En el patio del colegio, al igual que en los patios de la cárcel, como el dinero no existe, se negocia con mercancía. Y la moneda de cambio eran los cromos.

Existía una auténtica mafia de «cromeros». Negociaban con los cromos, hacían trapicheos y abusaban de los que teníamos menos.

Llevaban tacos de cromos, atados con gomas, tan grandes que no les cabían en las manos ni en los bolsillos.

Y hasta tenían su jerga propia: expresiones como «sile» y «nole» para decir si tal o cual cromo lo tenían «repe» o no.

Todo buen coleccionista de cromos llevaba siempre encima la lista de los que le faltaban. Nunca se sabía en qué momento se te podía presentar la oportunidad de negociar.

«Te cambio ese rotulador fosforito por cuatro cromos de Dragones y Mazmorras

Algunos álbumes te daban la opción de pedir por correo los cromos que te faltaban.

El tipo encargado de ese departamento de envíos debió de morirse de pena y de aburrimiento porque jamás conocí a nadie que los pidiese.

Los cromos más difíciles de conseguir se cambiaban por mayor número de ellos.
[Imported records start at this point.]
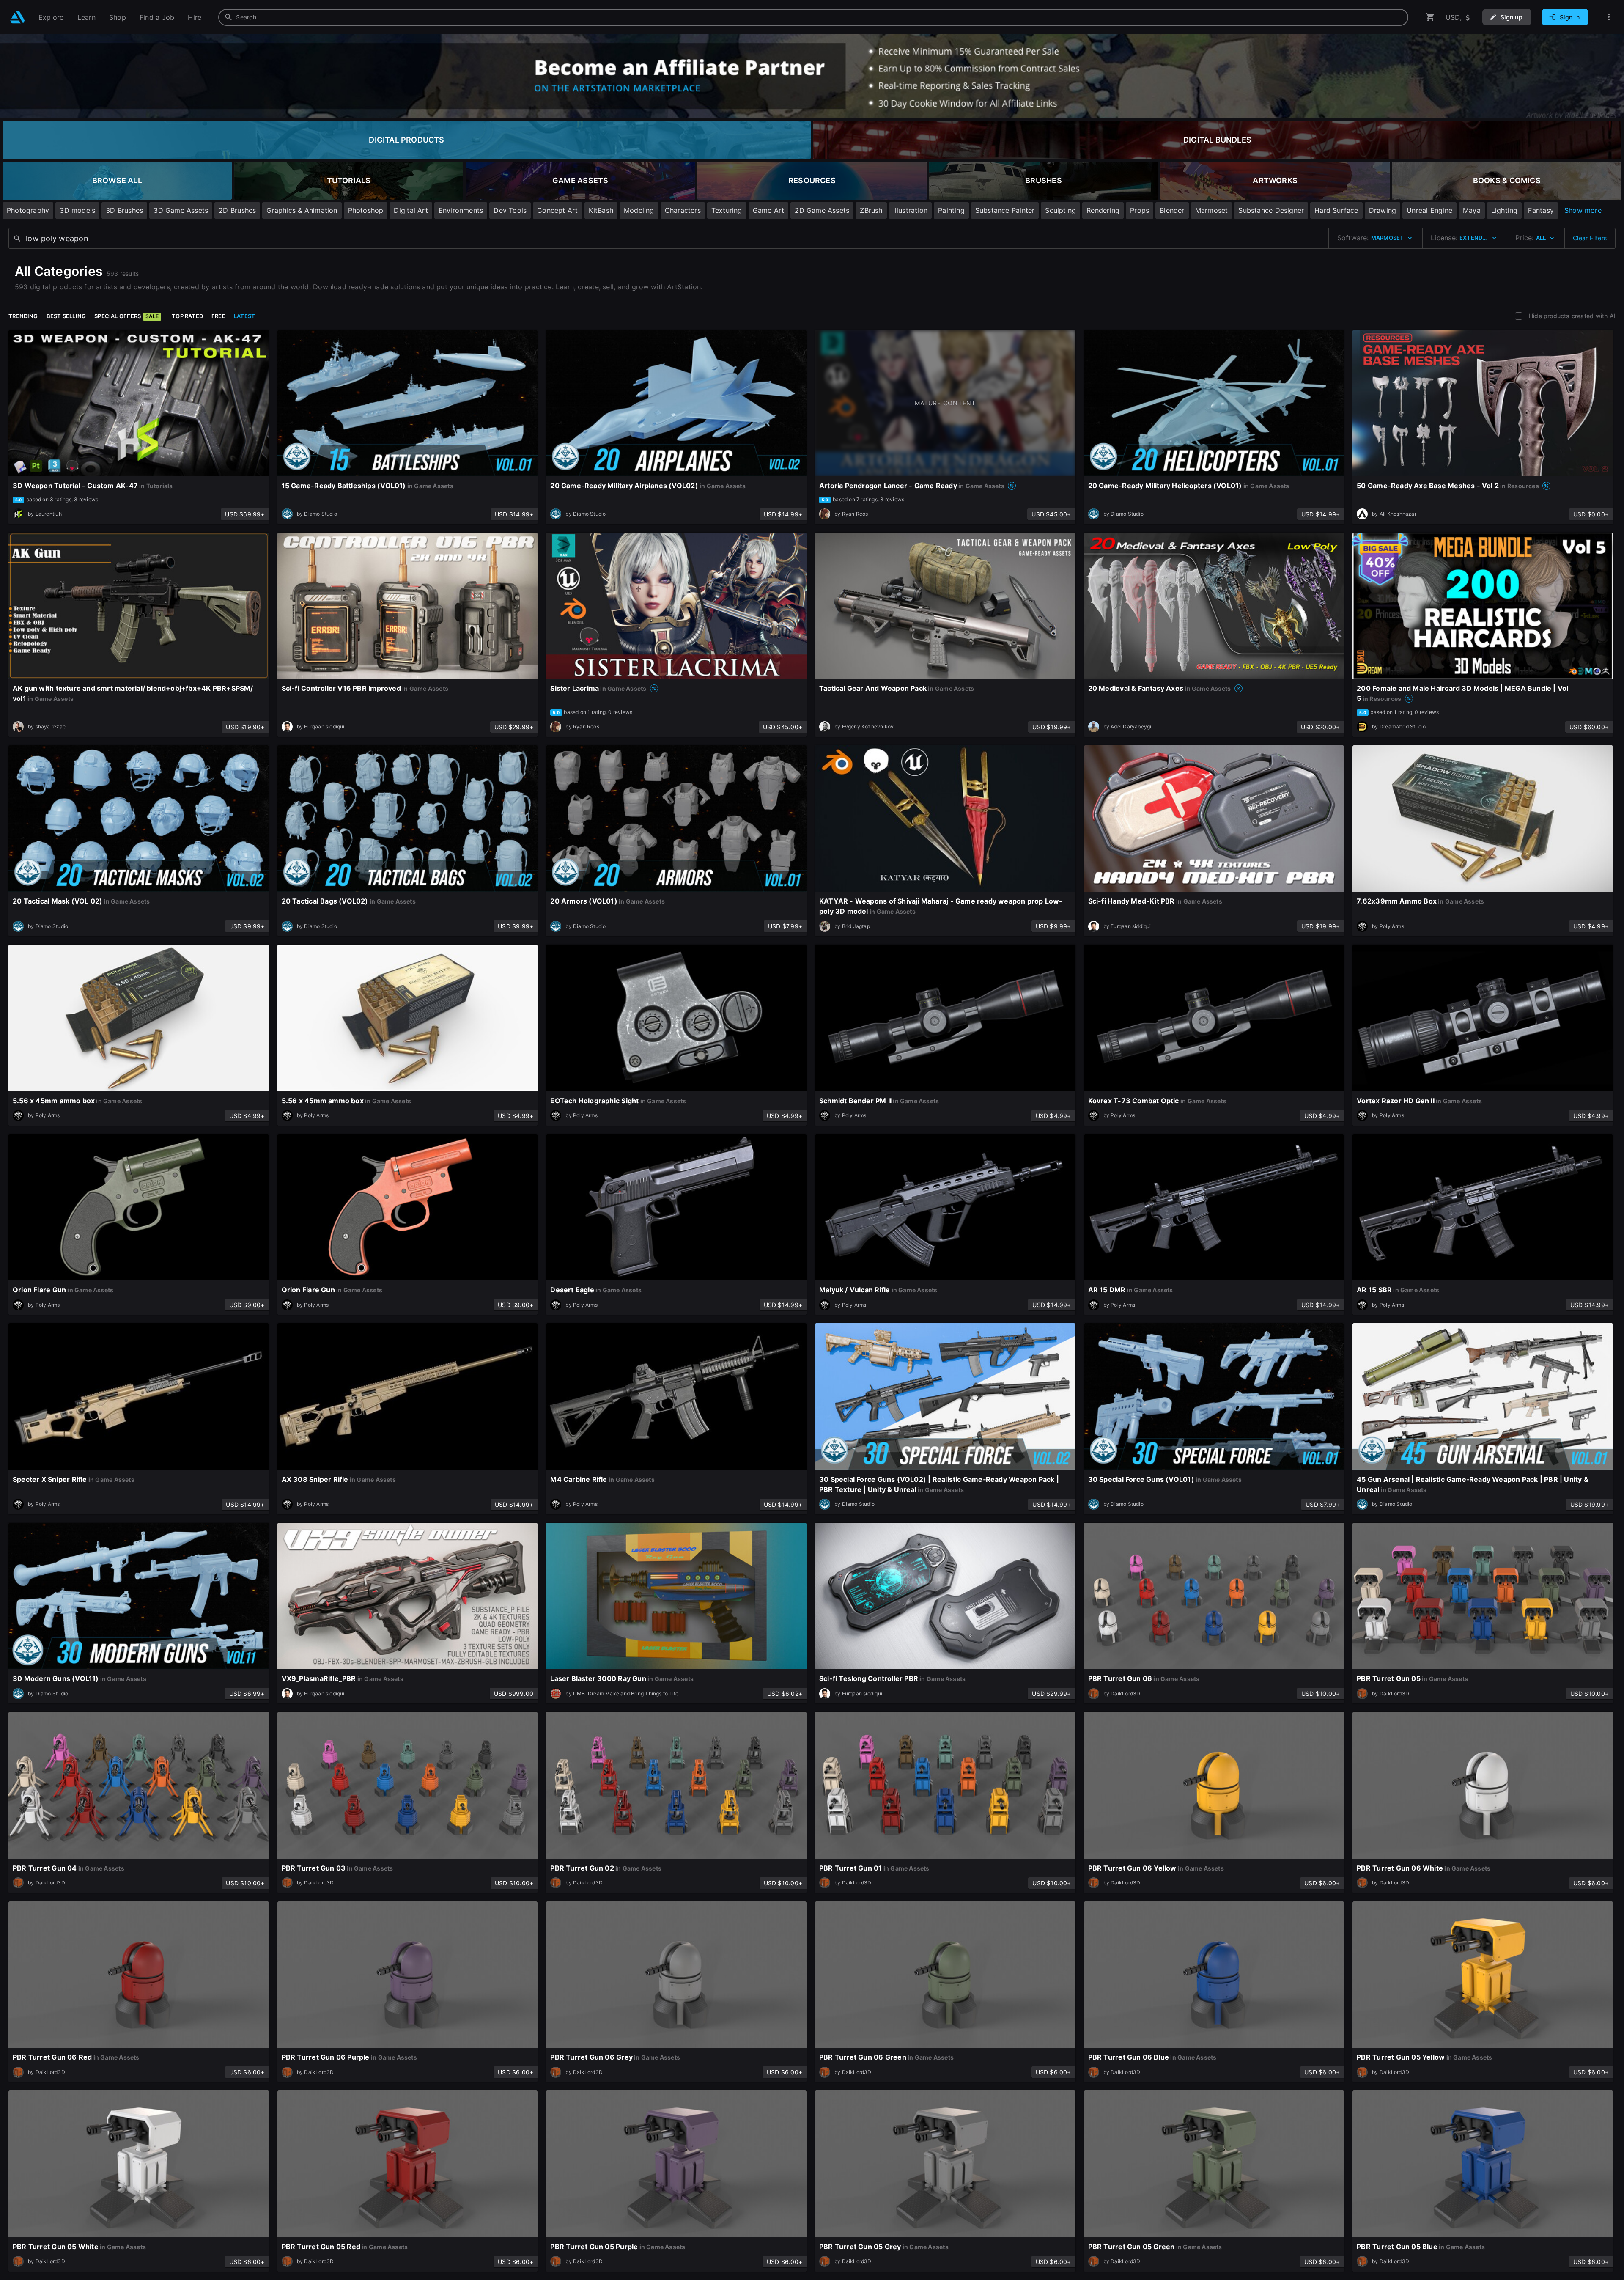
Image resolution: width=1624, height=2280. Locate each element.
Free (218, 316)
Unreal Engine (1429, 210)
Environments (461, 210)
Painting (951, 210)
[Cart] (1430, 17)
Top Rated (187, 316)
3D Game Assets (181, 210)
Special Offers (126, 316)
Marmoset (1211, 210)
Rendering (1102, 210)
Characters (683, 210)
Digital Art (411, 210)
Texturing (726, 210)
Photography (28, 210)
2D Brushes (237, 210)
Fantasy (1540, 210)
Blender (1172, 210)
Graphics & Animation (301, 210)
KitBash (601, 210)
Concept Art (557, 210)
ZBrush (871, 210)
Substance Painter (1005, 210)
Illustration (910, 210)
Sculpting (1060, 210)
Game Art (769, 210)
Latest (244, 316)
Había algunos que tocaban siempre y uno o dos que no tocaban jamás. Ese era el gancho para que siguiésemos comprándolos.

Había hasta leyendas urbanas del estilo de la que decía que un niño conoció a alguien que había visto a otro niño que tenía el cromo número 28 de Mazinger Z.

Los cromos en mi época eran cosa de chicos, sobre todo los de fútbol. Las chicas, sin embargo, tenían otros cromos con los que jugaban. Y a esta actividad la llamaron, con mucho criterio, «Jugar a los cromos».

Los guardaban como tesoros dentro de cajitas de lata de algún surtido de caramelos.

Eran troquelados y los había de todos los temas: de flores, de animales, de mariposas…

Se jugaba así: cada niña ponía un cromo cara abajo, haciendo entre todas un montón, y con la mano ahuecada se golpeaba sobre ellos intentando darles la vuelta. Los cromos que quedaban boca arriba eran los que se ganaban y podían quedárselos.

Yo siempre detesté con toda mi alma el fútbol y, por extensión, los cromos de los jugadores.

Aunque hay que ver a esos futbolistas de entonces, que nadie pagaría por ellos ni un duro para hacer anuncios de espuma de afeitar.

Lo de los cromos en nuestra infancia fue una auténtica fiebre. Los regalaban con los pastelitos, con los chicles, con las patatas, con los yogures…

Resultaba raro comprar cualquier producto y que no tuviera cromo.

Cuando tu madre compraba un kilo de cebollas te daban ganas de decirle al tendero: «¿Y el cromo?».

También había cromos adhesivos sin álbumes, hoy dificilísimos de encontrar, que se pegaban en las carpetas.

Pero los más preciados eran los que se vendían en los quioscos en sobres cerrados.

Era todo un ritual abrir el sobre y empezar a mirar uno a uno los cromos que venían dentro, deseando encontrar el más buscado y cruzando los dedos para que no te saliera ninguno «repe».

Yo he pegado cromos con una cola que se aplicaba con un pincel incorporado en el tapón.

Hoy en día se ha perdido la magia de estas colecciones, y la editorial Panini tiene mucha culpa, porque los álbumes se venden con todos los cromos necesarios para completar la colección.

Ya no tiene emoción ni encanto abrir esos sobres.

Pero, antes, todos los niños flipábamos con los cromos. Aunque nunca sabremos si era solo por sus maravillosos dibujos o por el olor del pegamento Imedio con el que los pegábamos.